PROBLEM REQUIREMENTS: Only the lines from the one containing "Image resolution: width=1080" through the end of the entries should be returned, exactly as they are, with the pictures omitted.

Saved data entries:
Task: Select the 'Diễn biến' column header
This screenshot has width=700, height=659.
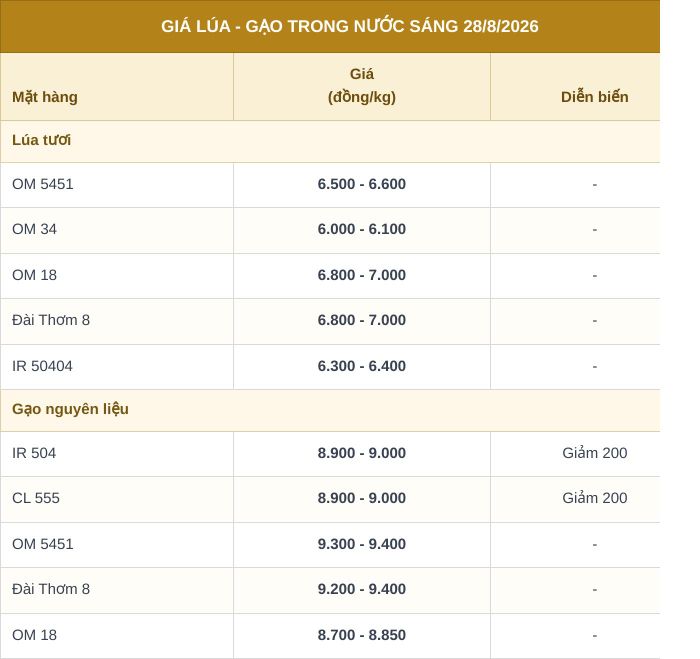Action: (594, 97)
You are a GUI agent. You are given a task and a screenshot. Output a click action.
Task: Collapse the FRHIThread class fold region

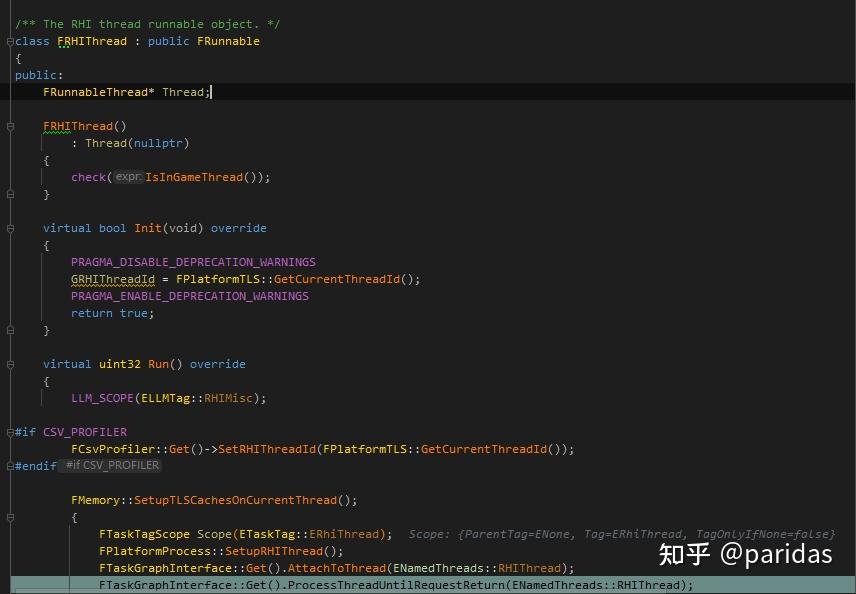point(8,41)
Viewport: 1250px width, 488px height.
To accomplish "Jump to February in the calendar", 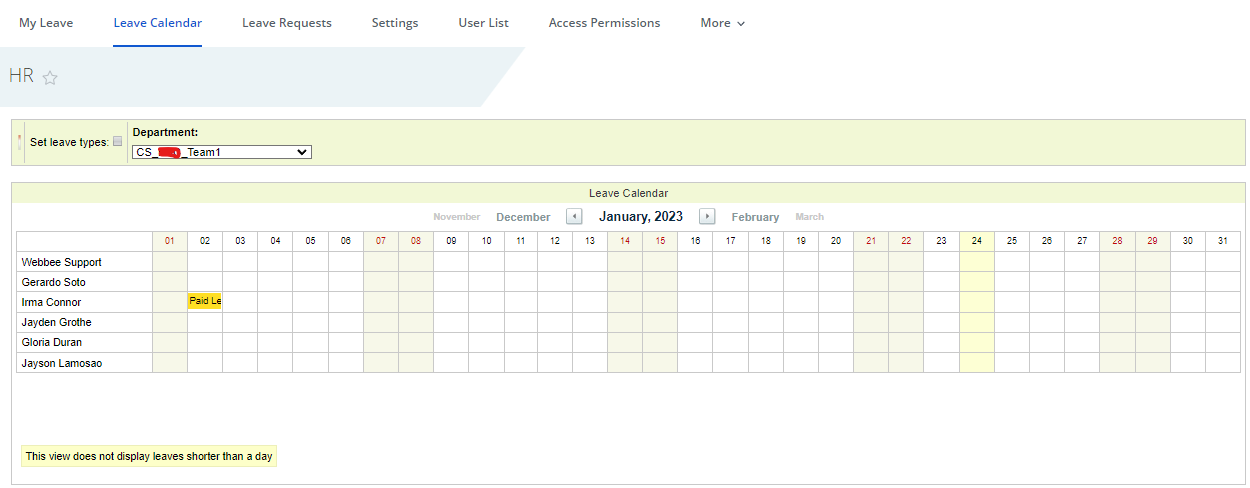I will pos(755,217).
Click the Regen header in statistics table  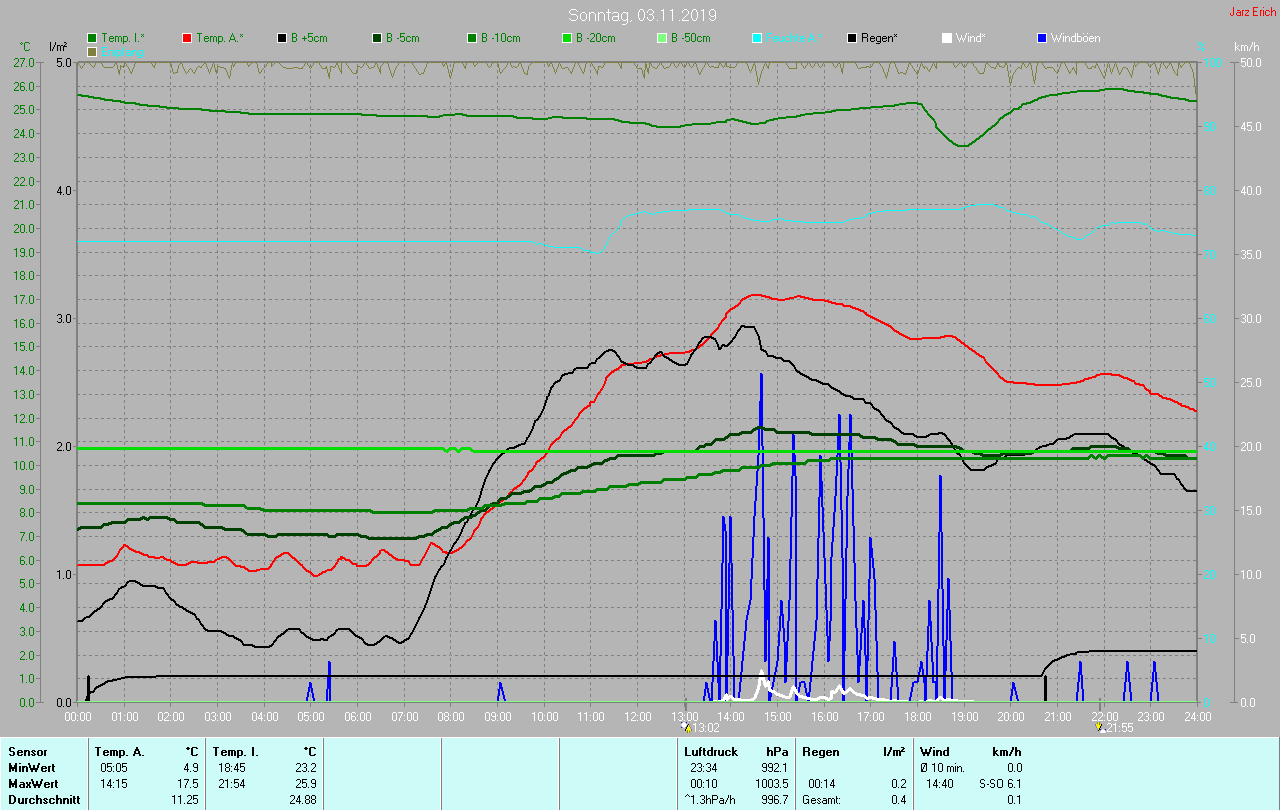(x=820, y=751)
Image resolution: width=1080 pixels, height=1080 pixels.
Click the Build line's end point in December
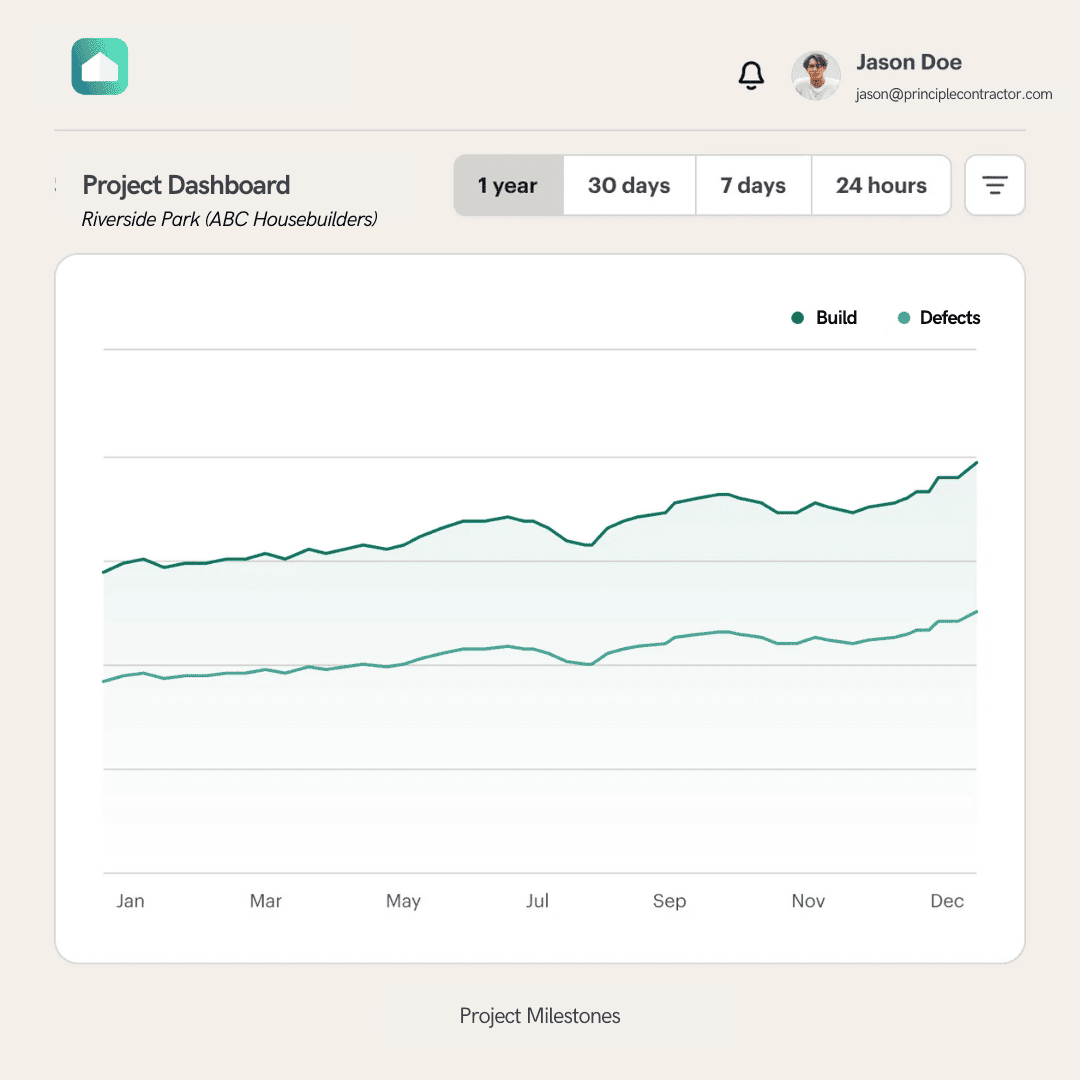pos(975,463)
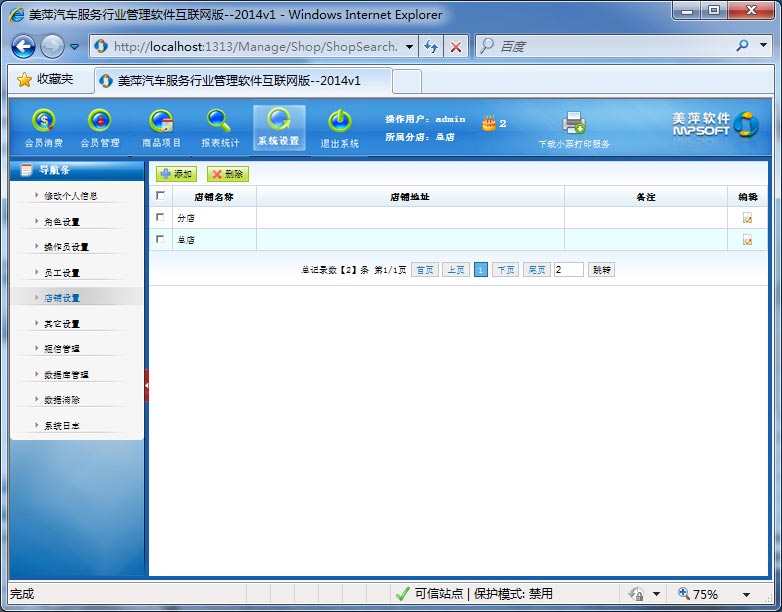Click the edit icon for 分店 row
This screenshot has width=782, height=612.
click(747, 218)
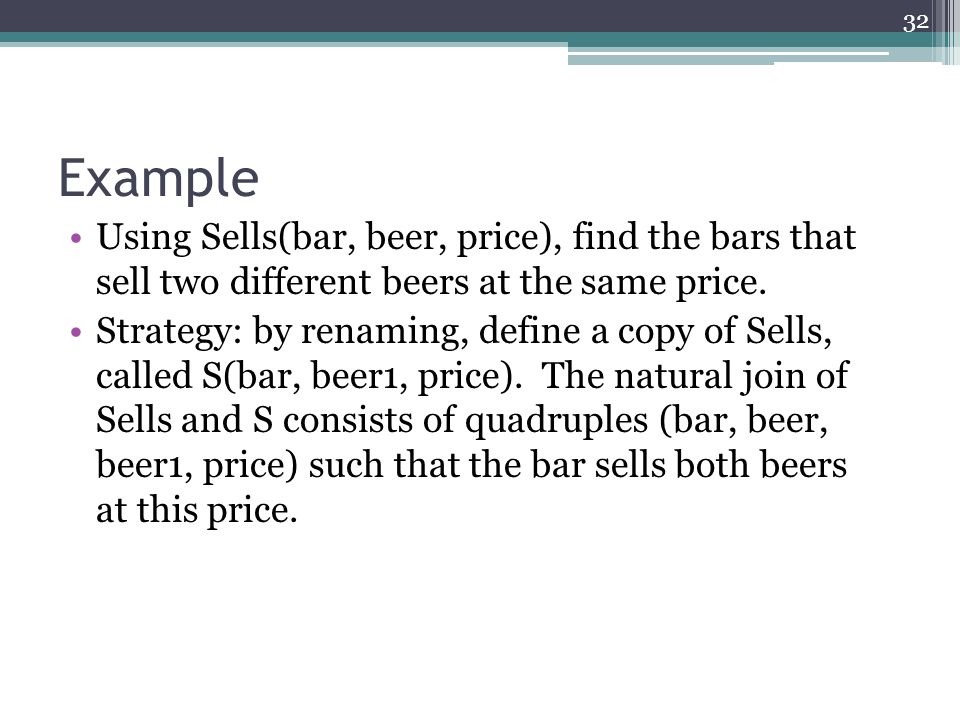Click the phrase "at this price."

pyautogui.click(x=197, y=511)
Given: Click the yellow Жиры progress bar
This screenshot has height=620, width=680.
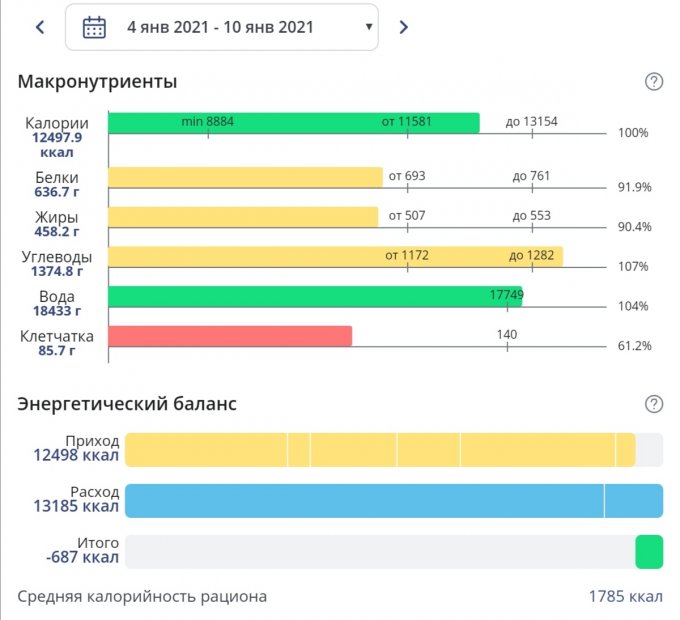Looking at the screenshot, I should tap(243, 217).
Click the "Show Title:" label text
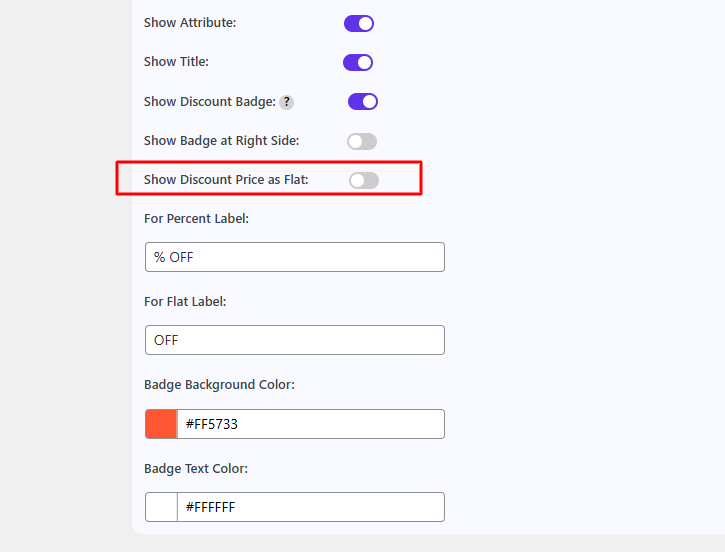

RESULT OF THIS EXERCISE:
Image resolution: width=1080 pixels, height=1080 pixels.
Click the Build line's end point in December
pos(975,463)
Click the edit icon for 分店 row
This screenshot has width=782, height=612.
click(747, 218)
Click the phrase "at this price."

pyautogui.click(x=197, y=511)
Given: Click the yellow Жиры progress bar
This screenshot has height=620, width=680.
Looking at the screenshot, I should tap(243, 217).
Click the "Show Title:" label text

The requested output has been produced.